RLL Posted January 21, 2000 Posted January 21, 2000 It depends on whether the 401(k) plan documents provide for the "pass-through" of voting rights on employer stock to the participants. If not, the shares would be voted as determined by a named fiduciary, such as the trustee or investment manager. If the employer stock is in an "ESOP portion" of the 401(k) plan, "pass-through" of voting rights would be required as provided in IRC Sec. 409(e).....on all issues if the employer is publicly-traded and on certain "major issues" if the employer is closely-held. If the 401(k) plan does not include an "ESOP," the law does not require a "pass-through" of voting rights to participants unless the plan document (adopted by the employer) so provides. The summary plan description for the plan, as well as any prospectus provided to participants in connection with the offering of employer stock, should specify whether there is supposed to be a "pass-through" of voting rights.
Guest Larry Goldberg Posted January 22, 2000 Posted January 22, 2000 The right to vote the stock is considered a part of the general power to decide how to invest the plan assets. So, in a self-directed investment 401(k) plan, since the participant has investment control over his account he or she would have the right to vote the company stock in the account, not the trustee or the investment manager. However, ERISA would permit the plan to provide by its terms that the right to vote stock in the account is reserved to another named fiduciary. Check the plan document to determine if such a reservation has been made. For a relevant discussion of proxy voting for non-company stock in a plan, see DOL Interpretive Bulletin 94-2. Even if the participants do have the voting power, remember that they are not voting directly as shareholders, but rather they are directing the trustee of the plan as to how their shares should be voted. Finally, note that many 401(k) company stock funds have been converted into statutory ESOPs to take advantage of the dividend deduction under Section 404(k) of the Code. For these plans, Section 409(e)(2) requires the vote to be passed through to participants. ------------------
Scuba 401 Posted January 24, 2000 Author Posted January 24, 2000 Larry, Are you saying that because the plan is a participant directed 401(k), the participants must be given the opportunity to vote the proxies.
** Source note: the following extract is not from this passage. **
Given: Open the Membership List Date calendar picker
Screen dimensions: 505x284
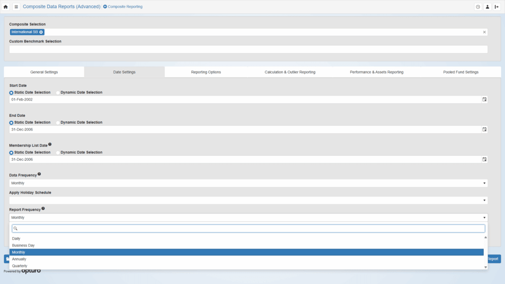Looking at the screenshot, I should pyautogui.click(x=484, y=159).
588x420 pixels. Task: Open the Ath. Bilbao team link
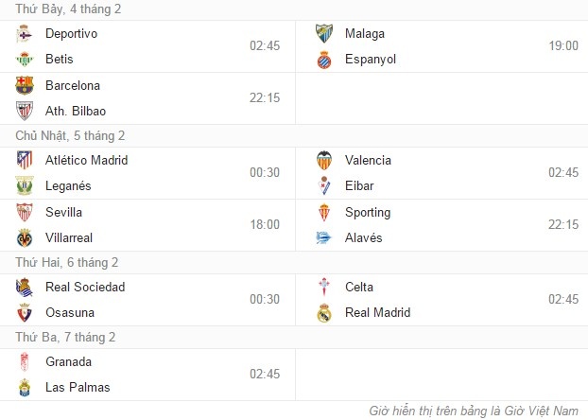click(75, 111)
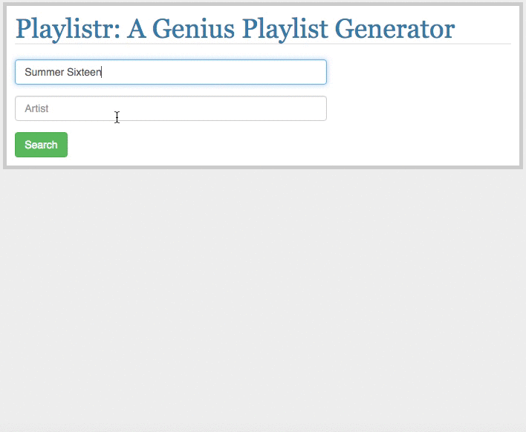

Our Plan document (the PPD prototype) says that the trustee is "authorized and empowered to ....have the rights of an individual owner (vote proxies) in accordance with the written direction of the "Named Fiduciary" (except to the extent the plan asset is subject to the control and management of a properly appointed Investment Manager or subject participant direction of investment. Does this mean that the Participants should vote or we, as investment manager, should vote for them?